Start of Dataset records
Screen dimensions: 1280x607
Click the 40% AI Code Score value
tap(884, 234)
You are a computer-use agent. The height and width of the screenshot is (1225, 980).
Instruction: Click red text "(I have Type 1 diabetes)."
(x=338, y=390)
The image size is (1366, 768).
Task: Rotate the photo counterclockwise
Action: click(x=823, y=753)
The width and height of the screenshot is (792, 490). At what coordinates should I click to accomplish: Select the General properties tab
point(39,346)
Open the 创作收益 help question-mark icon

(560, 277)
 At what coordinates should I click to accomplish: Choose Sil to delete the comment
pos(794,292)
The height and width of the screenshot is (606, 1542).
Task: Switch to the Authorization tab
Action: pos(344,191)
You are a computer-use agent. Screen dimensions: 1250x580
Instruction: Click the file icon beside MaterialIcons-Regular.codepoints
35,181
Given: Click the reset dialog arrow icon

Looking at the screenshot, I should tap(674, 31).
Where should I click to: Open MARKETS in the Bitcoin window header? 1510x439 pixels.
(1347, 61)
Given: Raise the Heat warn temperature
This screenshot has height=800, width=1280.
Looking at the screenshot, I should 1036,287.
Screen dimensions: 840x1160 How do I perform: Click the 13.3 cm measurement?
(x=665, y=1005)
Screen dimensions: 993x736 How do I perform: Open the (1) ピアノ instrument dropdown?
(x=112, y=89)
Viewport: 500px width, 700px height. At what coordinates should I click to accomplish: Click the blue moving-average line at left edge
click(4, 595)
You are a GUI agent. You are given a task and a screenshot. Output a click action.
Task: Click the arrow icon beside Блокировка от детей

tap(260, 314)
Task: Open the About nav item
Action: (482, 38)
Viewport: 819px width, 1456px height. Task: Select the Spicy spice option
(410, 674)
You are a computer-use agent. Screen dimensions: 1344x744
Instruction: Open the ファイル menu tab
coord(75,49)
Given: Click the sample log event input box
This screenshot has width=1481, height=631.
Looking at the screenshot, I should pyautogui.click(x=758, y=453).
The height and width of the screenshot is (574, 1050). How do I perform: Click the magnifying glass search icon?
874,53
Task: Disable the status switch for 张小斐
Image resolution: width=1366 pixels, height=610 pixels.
End of Dataset records
■ **The problem**
Work out how many lines above include the string "agent", then give that number alone.

■ **Exercise solution**
4